A FORMER leading MP from the region who also enjoyed success as a shopping magnate, pirate radio entrepreneur and hypnotherapist, has died at the age of 91.
Wilf Proudfoot, whose colourful career often saw him hit the headlines, was a self-made man who was proud of his North-East origins and lived for most of his life in Scarborough.
He was brought up in a terraced house in Gladstone Street, Crook, where his father, a First World War hero who had been awarded the Military Cross, managed a store.
He first earned pocket money as a 12-year-old, filling blue bags with sugar - however he went on to pioneer supermarket shopping in this country, eventually running a chain of 15 stores that bore his name.
At 14 he moved to Scarborough, stayed with maiden aunts who had a boarding house and began as a junior with an accountancy practice in Durham.
He served throughout the war as an NCO fitter in the RAF, then returned to Scarborough where he used his RAF gratuity to help buy his first shop and soon started building up his chain of supermarkets.
His political career began in 1950 when he became a local councillor and after unsuccessfully fighting two by-elections for the Tories he reached the Commons in 1959, taking the Redcar-centred Cleveland constituency from Labour.

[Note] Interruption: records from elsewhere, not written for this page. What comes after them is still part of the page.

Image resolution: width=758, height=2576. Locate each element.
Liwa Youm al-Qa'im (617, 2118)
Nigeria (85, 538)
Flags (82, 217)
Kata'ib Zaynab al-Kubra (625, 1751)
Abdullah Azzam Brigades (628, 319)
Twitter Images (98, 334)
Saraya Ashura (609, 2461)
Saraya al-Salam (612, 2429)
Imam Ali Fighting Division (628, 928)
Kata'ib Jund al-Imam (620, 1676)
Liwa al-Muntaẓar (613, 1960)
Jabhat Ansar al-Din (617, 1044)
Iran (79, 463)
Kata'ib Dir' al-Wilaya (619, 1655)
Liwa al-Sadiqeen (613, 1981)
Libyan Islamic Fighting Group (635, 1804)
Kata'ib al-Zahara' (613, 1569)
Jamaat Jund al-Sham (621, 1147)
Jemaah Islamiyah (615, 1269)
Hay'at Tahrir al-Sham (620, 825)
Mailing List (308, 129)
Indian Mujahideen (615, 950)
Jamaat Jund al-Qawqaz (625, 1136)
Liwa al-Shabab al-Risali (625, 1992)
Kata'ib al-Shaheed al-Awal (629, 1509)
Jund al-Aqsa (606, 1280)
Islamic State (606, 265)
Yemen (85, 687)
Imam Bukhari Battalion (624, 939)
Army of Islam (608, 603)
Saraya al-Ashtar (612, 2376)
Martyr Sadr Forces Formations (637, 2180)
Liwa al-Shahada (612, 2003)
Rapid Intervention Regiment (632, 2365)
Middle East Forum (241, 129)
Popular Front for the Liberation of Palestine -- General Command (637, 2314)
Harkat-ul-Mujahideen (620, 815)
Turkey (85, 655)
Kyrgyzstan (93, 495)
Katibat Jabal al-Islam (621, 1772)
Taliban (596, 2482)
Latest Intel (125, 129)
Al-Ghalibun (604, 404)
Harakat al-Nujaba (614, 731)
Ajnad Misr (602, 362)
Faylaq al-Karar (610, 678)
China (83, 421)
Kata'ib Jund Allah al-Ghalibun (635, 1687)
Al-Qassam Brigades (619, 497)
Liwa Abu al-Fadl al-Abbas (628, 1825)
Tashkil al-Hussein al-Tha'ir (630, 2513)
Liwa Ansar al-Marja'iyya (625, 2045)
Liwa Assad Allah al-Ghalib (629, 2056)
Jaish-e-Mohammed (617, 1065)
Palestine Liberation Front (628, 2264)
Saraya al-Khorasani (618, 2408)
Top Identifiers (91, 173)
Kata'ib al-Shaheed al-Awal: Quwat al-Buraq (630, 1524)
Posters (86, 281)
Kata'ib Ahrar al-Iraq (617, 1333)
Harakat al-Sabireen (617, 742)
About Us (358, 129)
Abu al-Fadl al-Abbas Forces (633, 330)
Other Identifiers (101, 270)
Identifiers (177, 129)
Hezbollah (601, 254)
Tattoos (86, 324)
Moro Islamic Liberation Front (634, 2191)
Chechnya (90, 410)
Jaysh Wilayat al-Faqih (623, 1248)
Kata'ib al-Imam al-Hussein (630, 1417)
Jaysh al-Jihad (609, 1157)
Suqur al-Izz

Unseated five years later, he returned to Parliament in 1970, winning the Brighouse and Spenborough constituency, which he held for another four years.
In between he became managing director of Radio 270, a pirate radio station operating from the North Sea which was closed down by the Marine Offences Act in 1967.
During his Parliamentary career he was at the forefront of the campaign for the switch to a decimal currency and after losing his last seat famously had a £1,000 facelift in California from a surgeon who had once been married to Zsa Zsa Gabor.
In the late 70s he began yet another career when he became interested in hypnotherapy and started the Proudfoot School of Hypnosis and Hypnotherapy, published The Consumer Guide to Hypnosis, and from 1983 chaired the British Council of Hypnotist Examiners.
Five years ago he told The Northern Echo: “I suppose I am content. I just wish I'd done a lot more different things.”
Mr Proudfoot leaves a widow, Peggy, and three children.